Now rare. Also spendall, spend all. [f. SPEND v.1 + ALL sb.] One who spends all his goods, money, etc.; one who is prodigal, wasteful, or too free in expenditure; a spendthrift.
1553. T. Wilson, Rhet. (1580), 123. I call a notable flatterer, a faire spoken manne: a spende-all, a liberall gentleman.
1566. Drant, Horace, Sat., I. ii. A viij. Teschue, and shun the name Of spendall, and of scatter good.

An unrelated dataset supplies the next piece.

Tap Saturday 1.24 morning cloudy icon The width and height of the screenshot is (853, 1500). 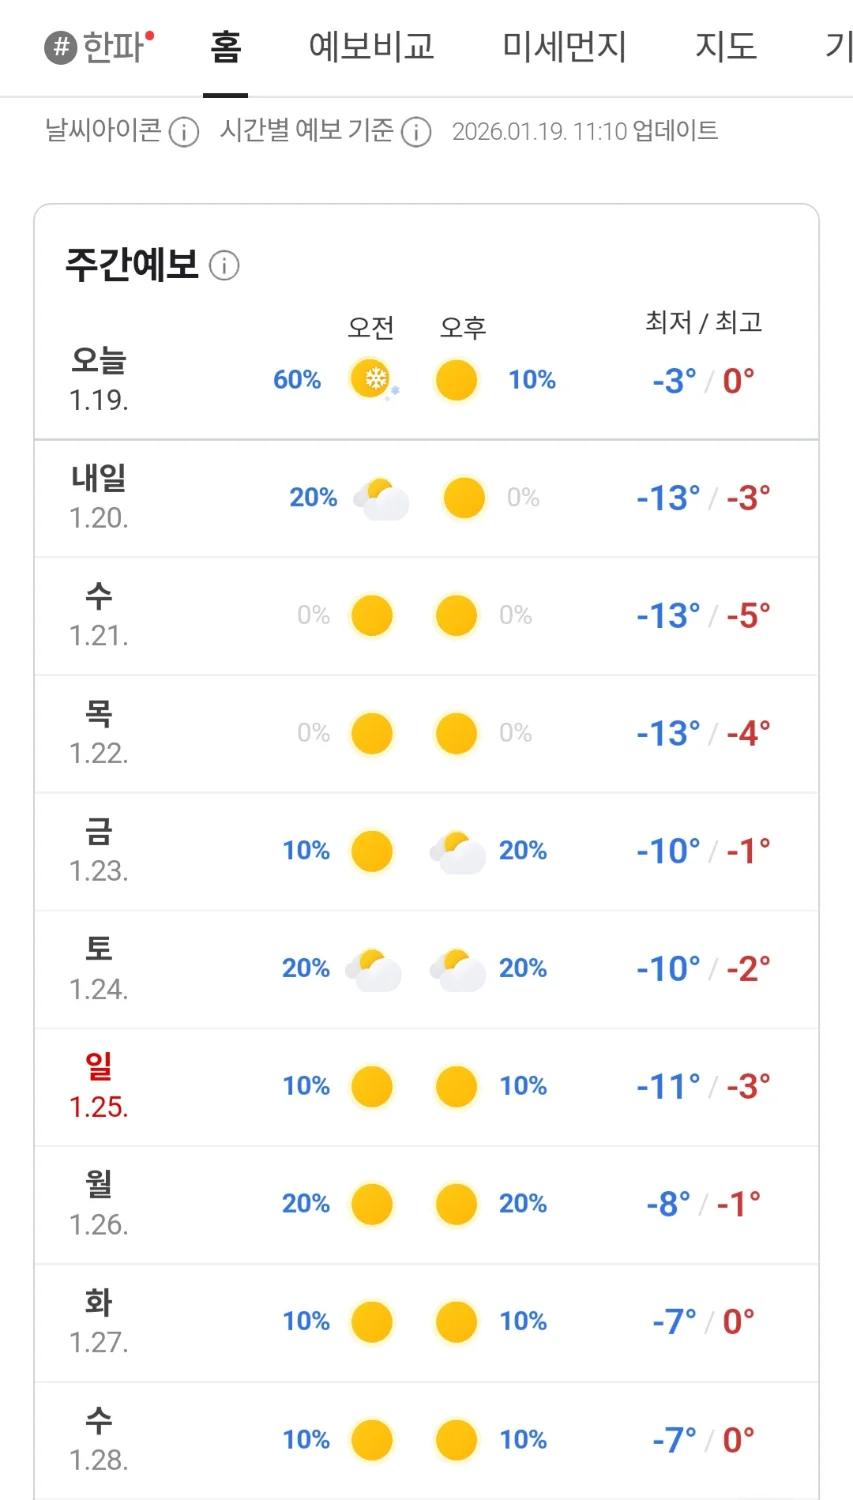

1609. W. M., Man in Moon (1849), 29. Thy wife shall be enamored of some spend-all, which shall wast all as licentiously as thou hast heaped together laboriously.

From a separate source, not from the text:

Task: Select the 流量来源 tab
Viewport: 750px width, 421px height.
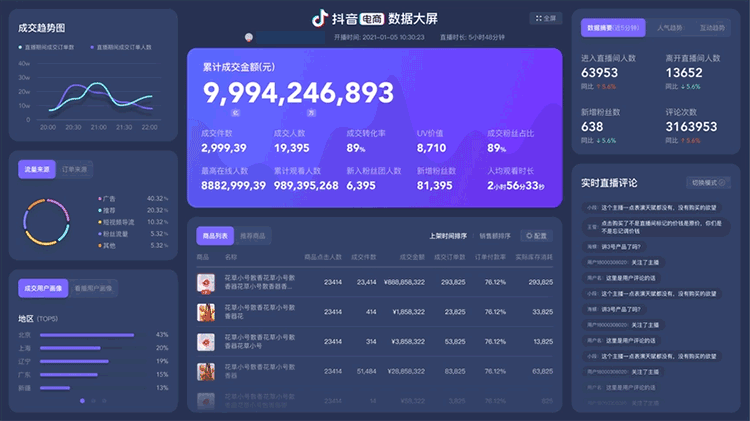Action: (x=36, y=169)
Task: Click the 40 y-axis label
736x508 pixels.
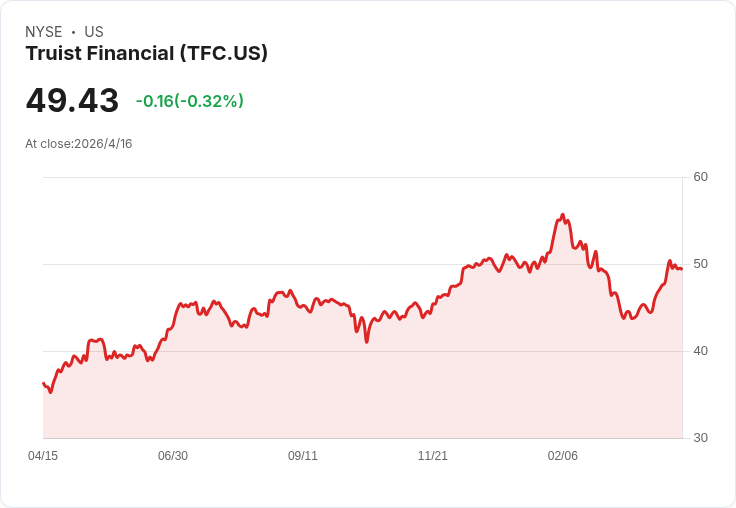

1655. R. Younge, Agst. Drunkards, 4. Drunkards are not onely lazie get-nothings, but they are also riotous spend-alls.
1708. Brit. Apollo, I. No. 5. 3/1. A Sot, a Spend-all, a Gamester.
1870. T. Hughes, in Macm. Mag., July, 168/1. A lounging upper world of spend-alls and do-nothings.
1896. Mary Beaumont, Joan Seaton, 114. I like a thrifty man, he doesnt backen himself like a spend-all.
transf. 1583. Melbancke, Philotimus, A iij. By your folly spendall is your store consumed, and by your God the sendall it may be restored.